Their Love Language? Acts of Service to Others 

Thomas Brown

A veteran couple finds the perfect fit while volunteering with Team Rubicon—and doing something for people they’ll never meet.

“We do everything together,” says Rusty Bittle, a U.S. Army veteran and retired Pentagon contractor, of his marriage to Catherine, also a retired Pentagon contractor and a U.S. Air Force veteran. “Whether it’s vacation or taking care of our parents. We support each other, and there’s very little we do apart.” That togetherness included a recent cold January day, which the two Team Rubicon Greyshirts spent in Washington, D.C., sharing their love for acts of service to others at an underresourced public high school in need of refurbishing.

The only public high school in D.C.’s 8th Ward, Anacostia High has seen better days. Ward 8 is known as a low-income community with sparse public services and poorly provisioned infrastructure, and the high school reflects that negligence as well. Years of accumulated damage and collected refuse have left the school, an old and beautiful building in a historic part of the city, needing help to fulfill its noble purpose. On Martin Luther King Day, the Bittles joined nearly 100 other volunteers at Anacostia High to beautify the school, help expand educational programs, and enhance the educational experience of teenagers in the neighborhood.  

The MLK Day service project was the couple’s first time deploying with Team Rubicon together, and they fit right in. “We just enjoy being with people that we can connect with,” said Catherine, “and everyone is focused on getting the job done and helping each other.” Rusty and Catherine joined other Greyshirts, community members, government officials, volunteers from other nonprofits, and university students to serve Anacostia High that day. Among the Greyshirts was another first-time Team Rubicon volunteer, Julie Hoffman, Catherine’s mother. 

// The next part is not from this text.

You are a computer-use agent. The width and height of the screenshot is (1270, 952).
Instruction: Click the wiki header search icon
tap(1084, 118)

From left to right, Rusty Bittle, Julie Hoffman, and Catherine Bittle serve at Anacostia High School in Washington, D.C.

“This was just a perfect fit for us,” said Catherine, “for mom, it’s like divine providence.” Julie has been living with her daughter and son-in-law for just more than a year, moving across the country after her husband died in late 2022. Since the move, she’d been in search of meaning, or at least something to keep her active. “She says she wants to have a purpose,” explained Catherine, reflecting on her mother’s own interest in performing acts of service to others. “This gives her a purpose: to help others.” 

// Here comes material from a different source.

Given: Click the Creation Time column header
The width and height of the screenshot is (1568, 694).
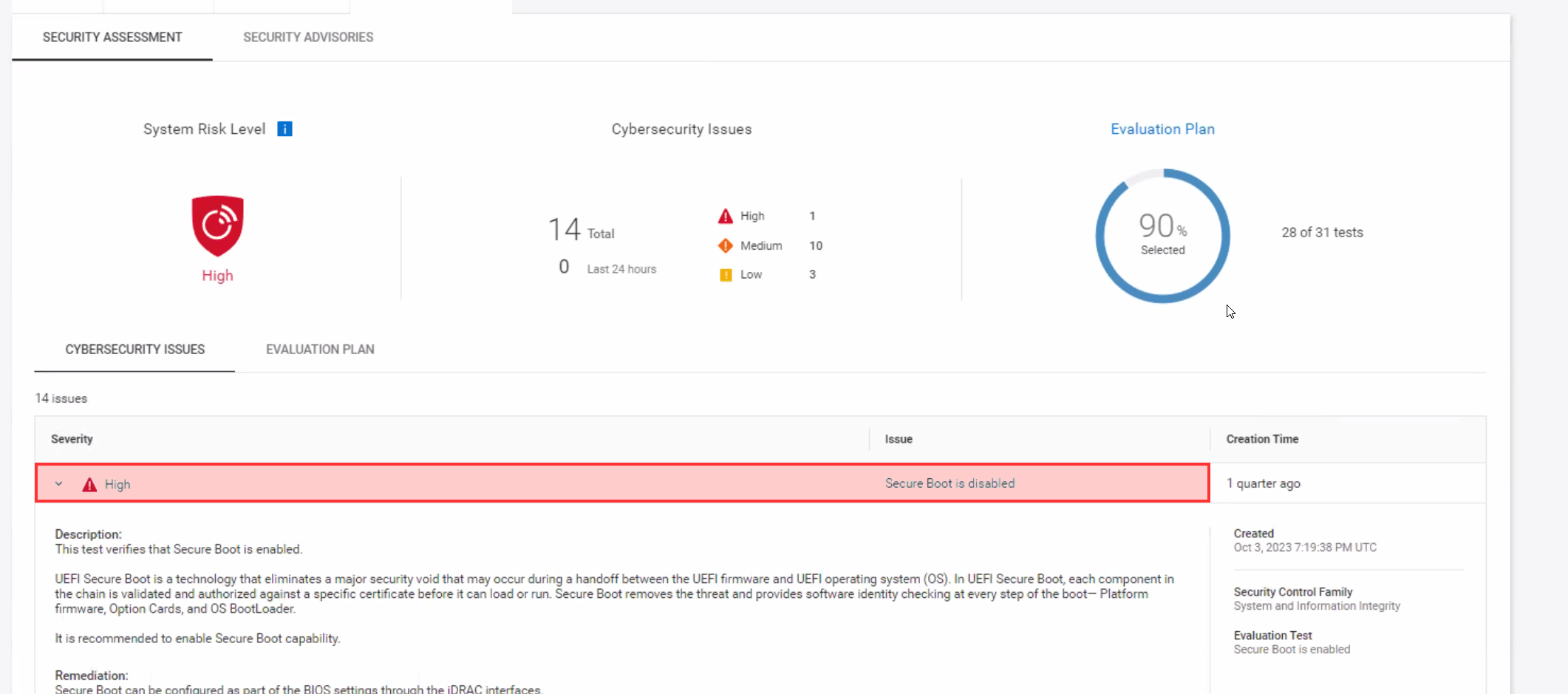Looking at the screenshot, I should click(x=1262, y=439).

A purpose shared by Rusty and Catherine and most Greyshirts—and a mission of Team Rubicon—is to serve vulnerable communities. “This country has given us so much,” said Rusty, “we love this country, and now it’s time to give back.” 

Painting rooms, removing broken ceiling tiles, and clearing refuse from hallways and classrooms, Rusty, Catherine, and Julie were put to work all over the school. Julie was in love, eagerly performing whatever task she was asked and basking in the good feelings of such acts of service to others. “This enables her to come out of her shell,” said Catherine. “And to do it with her daughter and son-in-law, she was smiling and busy and helping. Doing whatever she could do.” 

Team Rubicon operations and service projects are, in every case, an opportunity for people who want to make a difference simply for the sake of serving others. It’s an attitude that the Bittle family encapsulated on that wintery Martin Luther King Jr. Day in the nation’s capital city. “It’s a love of service,” explained Rusty, “We’re doing something for people we’ll never meet, for kids who really can never thank us.”